The amending canon would address this by removing the general rule banning the use of the standard burial service for those who had taken their own life while of sound mind, and those who died unbaptised. A conscience clause for clergy to object to this was included, perhaps for use in cases where someone had died after assisted suicide or where it was known that they were avowedly not a Christian.

In such cases, the minister could notify the Bishop and use an approved alternative funeral service. Any special provision for those who die while excommunicate had been removed entirely.

Canon Gary Jenkins (Southwark) praised this “wise and compassionate reform”. When a close member of his family had killed themselves, the comfort of the Church of England’s funeral ministry had been essential in supporting his family.

Debbie Buggs (London) also “warmly” supported the motion, but said that, in contrast with Dr Smith’s suggestion, she did so not out of a desire to align the Church with an increasingly compassionate society, but because the amending canon would “remove restrictions that were never found in the Bible in the first place”.

Canon Priscilla White (Birmingham) urged the Synod to be particularly compassionate to those who took their own lives even while of sound mind. “Even if we profoundly disagree with what they have done, they still deserve our compassion, our care, our love, and the funeral service they could have.”

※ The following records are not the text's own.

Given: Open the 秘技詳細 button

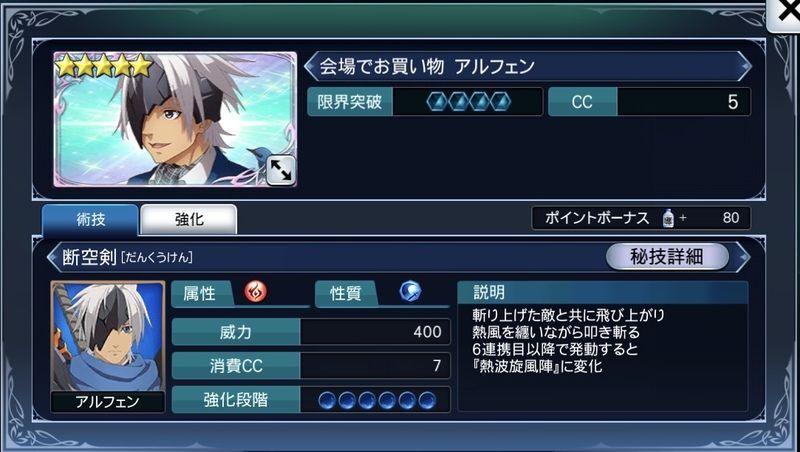Looking at the screenshot, I should [667, 257].
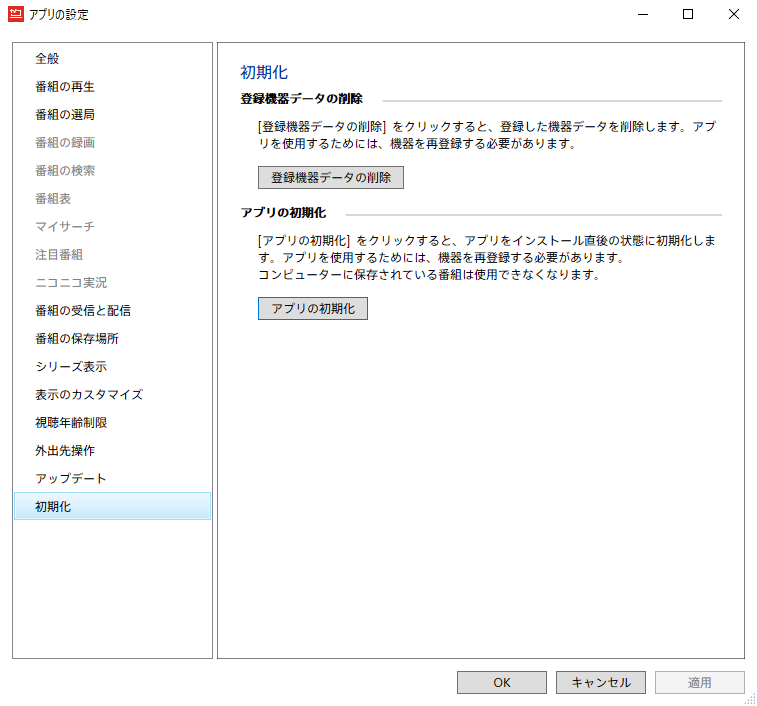Open the 番組の再生 settings page
Image resolution: width=757 pixels, height=706 pixels.
click(65, 87)
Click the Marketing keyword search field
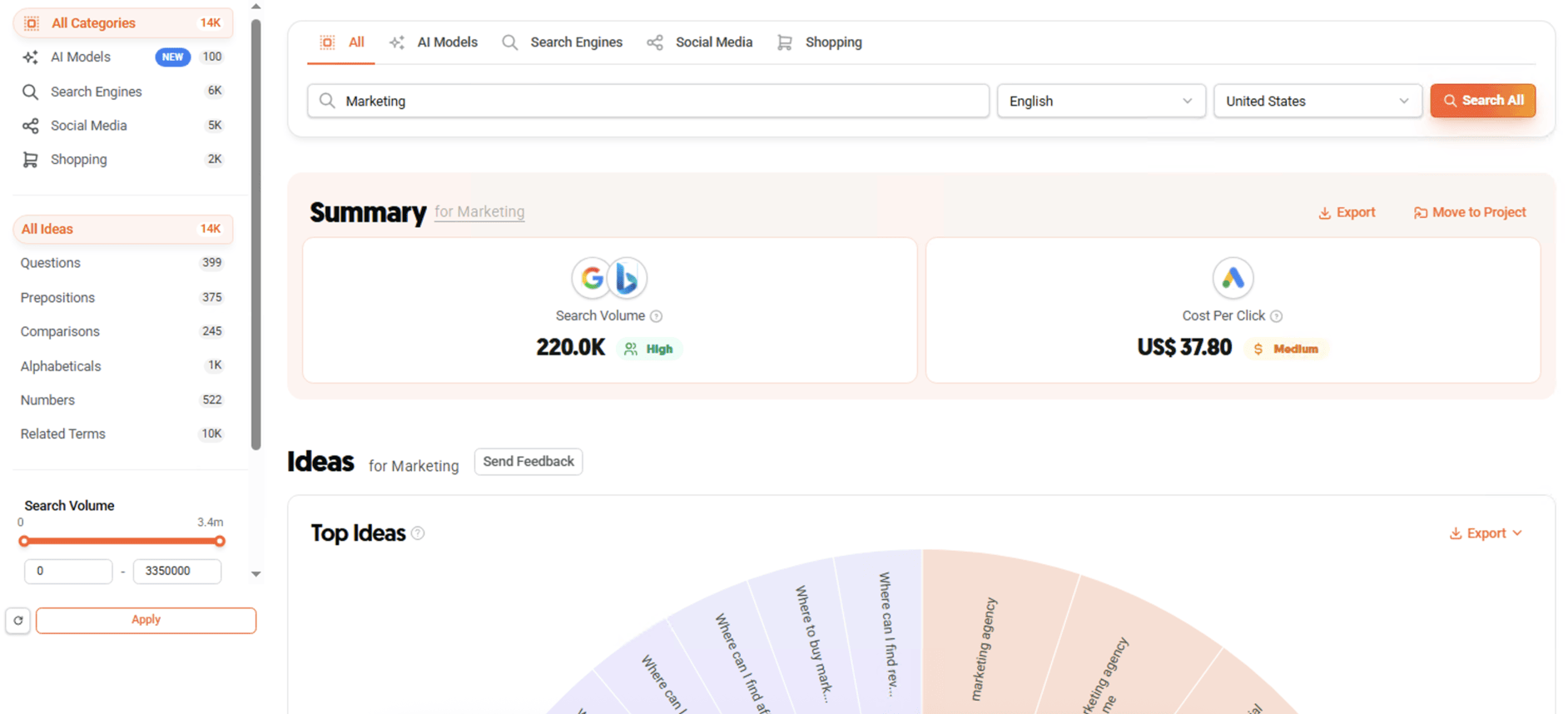Screen dimensions: 1568x714 [648, 101]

Wendy Coombey (Hereford) said that she, too, had recently experienced a suicide in her family. “I cannot tell you how my family felt to have the love and care shown to us, because there was no suggestion during the service that my brother had done anything that deserved condemnation. Please support this motion.”

David Lamming (St Edmundsbury & Ipswich) emphasised how important life events such as funerals could be for evangelism. “This is an opportunity to show Christ’s love to people, whatever the circumstances of the death.”

Caroline Myers (Southwark), who also supported the motion, noted how suicide was a scourge among younger people. When a friend of hers at university had killed himself, the “trauma to the whole college community was huge. . . I can’t imagine any clergy interrogating his family as to whether he was of sound mind.”

The Amending Canon received final approval in a vote by Houses: Bishops 21 nem. con.; Clergy 125 nem. con., with 1 recorded abstention; Laity 132-1. Dr Smith moved the petition for the Royal Assent, which was clearly carried.